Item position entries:
--------------------------------------------------

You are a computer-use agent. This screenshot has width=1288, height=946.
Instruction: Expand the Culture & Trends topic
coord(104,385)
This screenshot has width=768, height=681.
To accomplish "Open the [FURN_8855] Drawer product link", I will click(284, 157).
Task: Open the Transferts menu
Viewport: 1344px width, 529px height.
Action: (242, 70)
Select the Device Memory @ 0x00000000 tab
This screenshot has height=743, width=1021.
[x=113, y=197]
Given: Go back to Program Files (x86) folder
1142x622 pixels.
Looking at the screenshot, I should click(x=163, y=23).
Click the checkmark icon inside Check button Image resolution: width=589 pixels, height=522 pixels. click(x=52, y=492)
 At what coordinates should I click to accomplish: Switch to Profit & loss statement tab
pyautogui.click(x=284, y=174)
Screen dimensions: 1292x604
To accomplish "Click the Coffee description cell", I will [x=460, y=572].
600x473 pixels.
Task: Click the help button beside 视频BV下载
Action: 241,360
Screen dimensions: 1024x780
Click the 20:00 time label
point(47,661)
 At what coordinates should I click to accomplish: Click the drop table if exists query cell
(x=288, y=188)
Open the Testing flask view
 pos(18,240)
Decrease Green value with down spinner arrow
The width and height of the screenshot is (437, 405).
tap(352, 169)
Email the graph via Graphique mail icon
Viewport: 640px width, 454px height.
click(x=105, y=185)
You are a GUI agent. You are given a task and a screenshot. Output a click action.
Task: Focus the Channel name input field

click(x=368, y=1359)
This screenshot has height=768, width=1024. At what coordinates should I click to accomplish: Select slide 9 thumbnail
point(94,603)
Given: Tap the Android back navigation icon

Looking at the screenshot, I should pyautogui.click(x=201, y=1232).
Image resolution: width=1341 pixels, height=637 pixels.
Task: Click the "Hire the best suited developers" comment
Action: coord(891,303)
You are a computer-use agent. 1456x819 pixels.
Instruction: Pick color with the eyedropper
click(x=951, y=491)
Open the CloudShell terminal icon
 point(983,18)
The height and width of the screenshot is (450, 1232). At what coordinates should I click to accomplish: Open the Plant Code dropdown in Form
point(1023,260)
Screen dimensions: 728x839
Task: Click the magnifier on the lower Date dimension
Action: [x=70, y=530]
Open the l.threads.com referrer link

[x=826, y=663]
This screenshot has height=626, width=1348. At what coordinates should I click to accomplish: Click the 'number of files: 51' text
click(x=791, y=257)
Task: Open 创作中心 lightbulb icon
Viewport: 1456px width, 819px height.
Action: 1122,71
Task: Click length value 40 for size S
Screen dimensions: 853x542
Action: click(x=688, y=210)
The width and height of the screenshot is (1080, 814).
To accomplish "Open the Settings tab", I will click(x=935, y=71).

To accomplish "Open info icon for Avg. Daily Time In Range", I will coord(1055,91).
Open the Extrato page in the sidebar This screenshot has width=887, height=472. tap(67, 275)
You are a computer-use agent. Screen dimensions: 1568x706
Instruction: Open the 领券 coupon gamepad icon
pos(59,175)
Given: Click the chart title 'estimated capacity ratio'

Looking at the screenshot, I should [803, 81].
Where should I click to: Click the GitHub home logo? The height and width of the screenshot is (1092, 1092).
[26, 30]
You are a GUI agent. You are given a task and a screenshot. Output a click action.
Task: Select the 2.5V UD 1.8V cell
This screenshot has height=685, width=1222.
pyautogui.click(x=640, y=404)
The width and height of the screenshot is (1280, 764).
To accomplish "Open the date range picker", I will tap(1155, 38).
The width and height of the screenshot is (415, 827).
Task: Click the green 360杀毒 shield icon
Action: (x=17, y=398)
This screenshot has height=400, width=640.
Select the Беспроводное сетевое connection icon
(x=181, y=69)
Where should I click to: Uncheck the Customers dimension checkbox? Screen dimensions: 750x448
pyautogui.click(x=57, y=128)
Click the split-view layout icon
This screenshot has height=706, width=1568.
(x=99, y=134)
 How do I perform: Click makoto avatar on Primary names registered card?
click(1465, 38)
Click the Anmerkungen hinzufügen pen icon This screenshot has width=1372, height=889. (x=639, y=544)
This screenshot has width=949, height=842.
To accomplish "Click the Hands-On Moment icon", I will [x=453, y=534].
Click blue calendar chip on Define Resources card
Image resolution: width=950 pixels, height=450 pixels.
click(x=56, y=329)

--------------------------------------------------

» Problem to work on
Retype every one of the rows above without changing anything.

» The response
You are a computer-use agent. This screenshot has width=1288, height=946.
Instruction: Expand the Culture & Trends topic
coord(104,385)
This screenshot has width=768, height=681.
To accomplish "Open the [FURN_8855] Drawer product link", I will click(284, 157).
Task: Open the Transferts menu
Viewport: 1344px width, 529px height.
Action: (242, 70)
Select the Device Memory @ 0x00000000 tab
This screenshot has height=743, width=1021.
[x=113, y=197]
Given: Go back to Program Files (x86) folder
1142x622 pixels.
Looking at the screenshot, I should click(x=163, y=23).
Click the checkmark icon inside Check button Image resolution: width=589 pixels, height=522 pixels. click(x=52, y=492)
 At what coordinates should I click to accomplish: Switch to Profit & loss statement tab
pyautogui.click(x=284, y=174)
Screen dimensions: 1292x604
To accomplish "Click the Coffee description cell", I will [x=460, y=572].
600x473 pixels.
Task: Click the help button beside 视频BV下载
Action: 241,360
Screen dimensions: 1024x780
Click the 20:00 time label
point(47,661)
 At what coordinates should I click to accomplish: Click the drop table if exists query cell
(x=288, y=188)
Open the Testing flask view
 pos(18,240)
Decrease Green value with down spinner arrow
The width and height of the screenshot is (437, 405).
tap(352, 169)
Email the graph via Graphique mail icon
Viewport: 640px width, 454px height.
click(x=105, y=185)
You are a GUI agent. You are given a task and a screenshot. Output a click action.
Task: Focus the Channel name input field

click(x=368, y=1359)
This screenshot has height=768, width=1024. At what coordinates should I click to accomplish: Select slide 9 thumbnail
point(94,603)
Given: Tap the Android back navigation icon

Looking at the screenshot, I should pyautogui.click(x=201, y=1232).
Image resolution: width=1341 pixels, height=637 pixels.
Task: Click the "Hire the best suited developers" comment
Action: coord(891,303)
You are a computer-use agent. 1456x819 pixels.
Instruction: Pick color with the eyedropper
click(x=951, y=491)
Open the CloudShell terminal icon
 point(983,18)
The height and width of the screenshot is (450, 1232). At what coordinates should I click to accomplish: Open the Plant Code dropdown in Form
point(1023,260)
Screen dimensions: 728x839
Task: Click the magnifier on the lower Date dimension
Action: [x=70, y=530]
Open the l.threads.com referrer link

[x=826, y=663]
This screenshot has height=626, width=1348. At what coordinates should I click to accomplish: Click the 'number of files: 51' text
click(x=791, y=257)
Task: Open 创作中心 lightbulb icon
Viewport: 1456px width, 819px height.
Action: 1122,71
Task: Click length value 40 for size S
Screen dimensions: 853x542
Action: click(x=688, y=210)
The width and height of the screenshot is (1080, 814).
To accomplish "Open the Settings tab", I will click(x=935, y=71).

To accomplish "Open info icon for Avg. Daily Time In Range", I will coord(1055,91).
Open the Extrato page in the sidebar This screenshot has width=887, height=472. tap(67, 275)
You are a computer-use agent. Screen dimensions: 1568x706
Instruction: Open the 领券 coupon gamepad icon
pos(59,175)
Given: Click the chart title 'estimated capacity ratio'

Looking at the screenshot, I should [803, 81].
Where should I click to: Click the GitHub home logo? The height and width of the screenshot is (1092, 1092).
[26, 30]
You are a GUI agent. You are given a task and a screenshot. Output a click action.
Task: Select the 2.5V UD 1.8V cell
This screenshot has height=685, width=1222.
pyautogui.click(x=640, y=404)
The width and height of the screenshot is (1280, 764).
To accomplish "Open the date range picker", I will tap(1155, 38).
The width and height of the screenshot is (415, 827).
Task: Click the green 360杀毒 shield icon
Action: (x=17, y=398)
This screenshot has height=400, width=640.
Select the Беспроводное сетевое connection icon
(x=181, y=69)
Where should I click to: Uncheck the Customers dimension checkbox? Screen dimensions: 750x448
pyautogui.click(x=57, y=128)
Click the split-view layout icon
This screenshot has height=706, width=1568.
(x=99, y=134)
 How do I perform: Click makoto avatar on Primary names registered card?
click(1465, 38)
Click the Anmerkungen hinzufügen pen icon This screenshot has width=1372, height=889. (x=639, y=544)
This screenshot has width=949, height=842.
To accomplish "Click the Hands-On Moment icon", I will [x=453, y=534].
Click blue calendar chip on Define Resources card
Image resolution: width=950 pixels, height=450 pixels.
click(x=56, y=329)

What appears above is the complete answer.